Problem 2 The hand-turned one turn coil [N =1, (two wires Z =2N)] is placed in...

Problem 2 The hand-turned one turn coil [N =1, (two wires Z =2N)] is placed in the magnetic field of the flux density B = 0.1 T. The distance between the two conductors is 10 cm, the length of each conductor is 25 cm. If the coil is turned around the axis with the rotating speed n = 100 rev/min what is the peak voltage generated in the coil? What would be the conductors’ position in the magnetic field? Write the induced emf instantaneous value equation.

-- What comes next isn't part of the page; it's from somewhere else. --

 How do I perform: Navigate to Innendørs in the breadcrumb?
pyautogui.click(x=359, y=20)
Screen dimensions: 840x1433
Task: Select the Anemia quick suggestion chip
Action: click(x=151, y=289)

ANSWER: 26.2 mV

Homework Answers

Answer #2

given

rotation speed, n = 100 rev/min

angular speed, w = 100*2*pi/60

= 10.5 rad/s

Number of turns, N = 1
Area of the loop, A = 0.1*0.25 = 0.025 m^2
B = 0.1 T

maximum induced emf in the coil, emf_max = N*A*B*w

= 1*0.025*0.1*10.5

=0.0262 V

= 26.2 mV <<<<<<<<----------------------Answer

when the loop is parallel to the magnetic field induced emf becomes maximum.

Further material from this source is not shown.